Co-aromatization of light alkanes over Mo/ZSM-5: How the presences of CH4 and C2H6 & C3H8 influence the aromatization of each other

The chemical inertness of methane is a significant bottleneck for its direct conversion into value-added light aromatics. However, co-feeding higher hydrocarbons with methane produces intermediates that facilitate the participation of methane in aromatization. This synergistic effect has typically been observed under conditions that do not allow the conversion of methane without any co-reactants (over non-Mo-based catalysts at temperatures below 650 degrees C). Therefore, the interaction between methane and higher hydrocarbons remains unexplored under conditions that allow methane activation. In this study, we explored the behavior of co-reactants in the direct aromatization of simulated shale gas (a mixture of methane, ethane, and propane) over Mo/ZSM-5. Our aim was to comprehend the complex co-aromatization system under conditions optimized for rigorous activation of methane, which leads to a considerable production of aromatics.
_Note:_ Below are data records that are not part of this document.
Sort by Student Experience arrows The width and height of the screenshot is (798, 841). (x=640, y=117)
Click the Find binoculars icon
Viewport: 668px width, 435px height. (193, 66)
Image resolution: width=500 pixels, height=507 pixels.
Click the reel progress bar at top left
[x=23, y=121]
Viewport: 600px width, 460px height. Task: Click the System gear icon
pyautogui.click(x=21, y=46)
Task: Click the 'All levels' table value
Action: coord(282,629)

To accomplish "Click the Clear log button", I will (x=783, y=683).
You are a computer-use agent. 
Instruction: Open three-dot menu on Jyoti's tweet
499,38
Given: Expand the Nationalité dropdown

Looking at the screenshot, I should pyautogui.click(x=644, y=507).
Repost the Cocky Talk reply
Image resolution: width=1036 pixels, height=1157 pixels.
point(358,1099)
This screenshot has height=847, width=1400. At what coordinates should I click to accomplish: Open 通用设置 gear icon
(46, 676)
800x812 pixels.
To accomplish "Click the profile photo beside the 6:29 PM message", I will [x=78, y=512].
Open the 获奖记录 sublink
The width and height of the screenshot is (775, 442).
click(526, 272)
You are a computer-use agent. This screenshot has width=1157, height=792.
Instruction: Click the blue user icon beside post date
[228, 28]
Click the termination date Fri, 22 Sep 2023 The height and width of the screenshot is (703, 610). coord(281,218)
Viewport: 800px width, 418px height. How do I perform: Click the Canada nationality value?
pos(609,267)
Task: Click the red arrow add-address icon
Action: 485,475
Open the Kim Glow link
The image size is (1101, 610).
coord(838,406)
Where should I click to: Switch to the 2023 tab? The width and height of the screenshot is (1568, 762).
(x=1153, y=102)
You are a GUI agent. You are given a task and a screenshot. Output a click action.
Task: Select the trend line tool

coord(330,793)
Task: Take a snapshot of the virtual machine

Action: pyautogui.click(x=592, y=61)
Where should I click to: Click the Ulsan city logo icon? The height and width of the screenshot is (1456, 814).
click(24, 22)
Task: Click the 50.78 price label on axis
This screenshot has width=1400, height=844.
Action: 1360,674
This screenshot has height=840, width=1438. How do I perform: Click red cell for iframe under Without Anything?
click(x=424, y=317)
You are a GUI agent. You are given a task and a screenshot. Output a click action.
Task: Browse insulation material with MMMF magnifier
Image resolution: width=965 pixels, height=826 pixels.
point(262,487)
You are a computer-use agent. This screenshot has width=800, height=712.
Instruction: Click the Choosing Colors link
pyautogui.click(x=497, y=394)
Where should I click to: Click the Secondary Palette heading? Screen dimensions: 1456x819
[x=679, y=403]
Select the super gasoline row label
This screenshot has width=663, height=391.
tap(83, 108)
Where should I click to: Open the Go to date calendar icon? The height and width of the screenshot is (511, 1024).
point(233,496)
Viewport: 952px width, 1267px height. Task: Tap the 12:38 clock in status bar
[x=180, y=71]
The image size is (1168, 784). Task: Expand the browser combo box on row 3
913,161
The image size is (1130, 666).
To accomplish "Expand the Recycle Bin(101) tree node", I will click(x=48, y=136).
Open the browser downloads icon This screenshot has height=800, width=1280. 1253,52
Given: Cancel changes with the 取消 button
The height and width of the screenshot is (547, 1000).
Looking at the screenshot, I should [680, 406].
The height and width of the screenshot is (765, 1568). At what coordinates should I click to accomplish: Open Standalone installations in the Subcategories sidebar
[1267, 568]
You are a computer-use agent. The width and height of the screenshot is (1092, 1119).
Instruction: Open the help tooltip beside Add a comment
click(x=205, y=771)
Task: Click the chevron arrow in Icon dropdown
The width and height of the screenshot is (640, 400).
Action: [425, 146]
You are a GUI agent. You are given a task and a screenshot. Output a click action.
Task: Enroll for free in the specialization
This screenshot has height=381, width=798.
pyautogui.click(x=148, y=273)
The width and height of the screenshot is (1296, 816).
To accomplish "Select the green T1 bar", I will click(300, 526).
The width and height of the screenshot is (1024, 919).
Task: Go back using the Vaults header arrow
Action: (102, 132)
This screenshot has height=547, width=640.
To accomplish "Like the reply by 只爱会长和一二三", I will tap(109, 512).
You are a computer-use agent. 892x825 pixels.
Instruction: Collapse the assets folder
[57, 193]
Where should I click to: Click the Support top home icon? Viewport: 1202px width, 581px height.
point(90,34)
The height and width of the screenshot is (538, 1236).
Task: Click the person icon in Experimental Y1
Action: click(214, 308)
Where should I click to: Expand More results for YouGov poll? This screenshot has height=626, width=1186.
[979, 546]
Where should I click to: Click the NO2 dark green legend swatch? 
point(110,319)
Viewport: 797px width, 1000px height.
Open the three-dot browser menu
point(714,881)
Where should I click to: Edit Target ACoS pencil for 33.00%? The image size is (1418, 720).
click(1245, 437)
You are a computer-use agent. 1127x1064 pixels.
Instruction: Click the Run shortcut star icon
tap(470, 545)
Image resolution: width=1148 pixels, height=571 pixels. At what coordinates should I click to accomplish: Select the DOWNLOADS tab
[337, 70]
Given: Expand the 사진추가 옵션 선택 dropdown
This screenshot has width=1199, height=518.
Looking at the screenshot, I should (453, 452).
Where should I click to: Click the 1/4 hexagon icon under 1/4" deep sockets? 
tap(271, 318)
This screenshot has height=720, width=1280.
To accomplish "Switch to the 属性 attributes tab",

The majority of reaction indices in the shale gas aromatization system were governed by the presence of ethane and propane, which were represented by a rapid catalytic lifetime cycle. Mathematical calculations, based on experimentally derived C and H balances, revealed an unexpected anti-synergy within the components of shale gas where the conversion of methane to aromatics was partially suppressed by the presence of ethane and propane. These findings expand the understanding of the complex yet desirable shale gas aromatization system, and also highlight the need for the development of new catalysts capable of further enhancing the activity of methane among the reactants.